In Uganda, Emmanuel Ssemwaga was telling us about a self-cleaning pig sty. The manure just piles up and has no odor, thanks to indigenous micro organisms the farmer applies to it.

Emmanuel was trying to convince Paul and me to help him make a video on what he called the “organic pig sty”. The basic idea is to dig a pit and fill it with sawdust and leave the pig on the sawdust bedding without hardly ever having to clean it. But we weren’t buying it. “That pit will turn to a cesspool” we said. And when Emmanuel said the idea came out of Makerere University in 2011 we said “This technology is too young. Wait until farmers adapt it.”
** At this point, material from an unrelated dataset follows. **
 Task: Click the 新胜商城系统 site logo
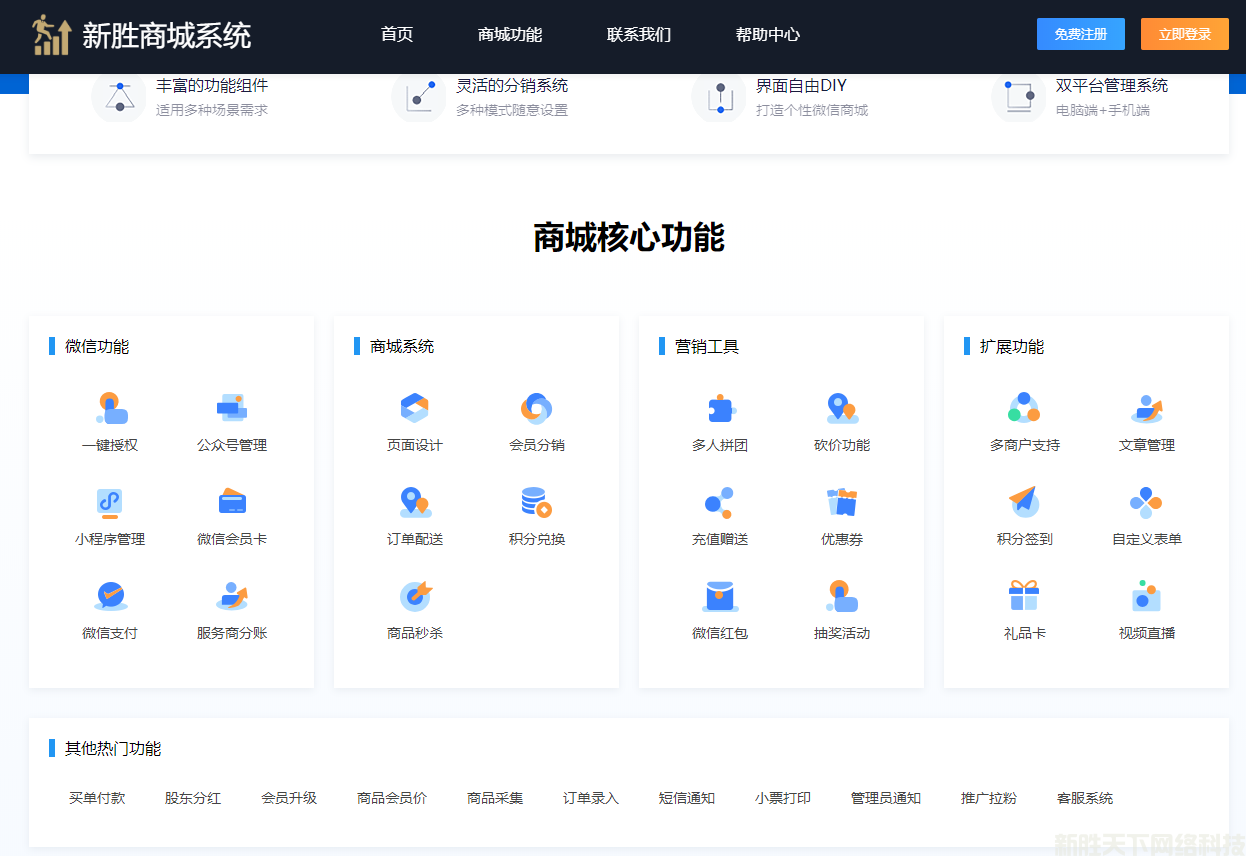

But they had. The day after we met local farmer Caroline Nansamba who told us about a family that was using the new pig sty, “and the pigs are so clean they look like they just stepped out of the shower,” Caroline said.

The next day, Paul, Emmanuel and I, joined Caroline, and colleagues James and Noel, along with John Kateregga, a friend of Caroline’s who knows how to get to the farm.

We got off the bus in the town of Entebbe, near the capital of Kampala and also the site of the international airport. It is an example of what is now called peri-urban: half-town, half-countryside. The small houses are close together. There is little land to spare and people are trying to grow crops and gardens and raise animals, but at least they have easy access to market.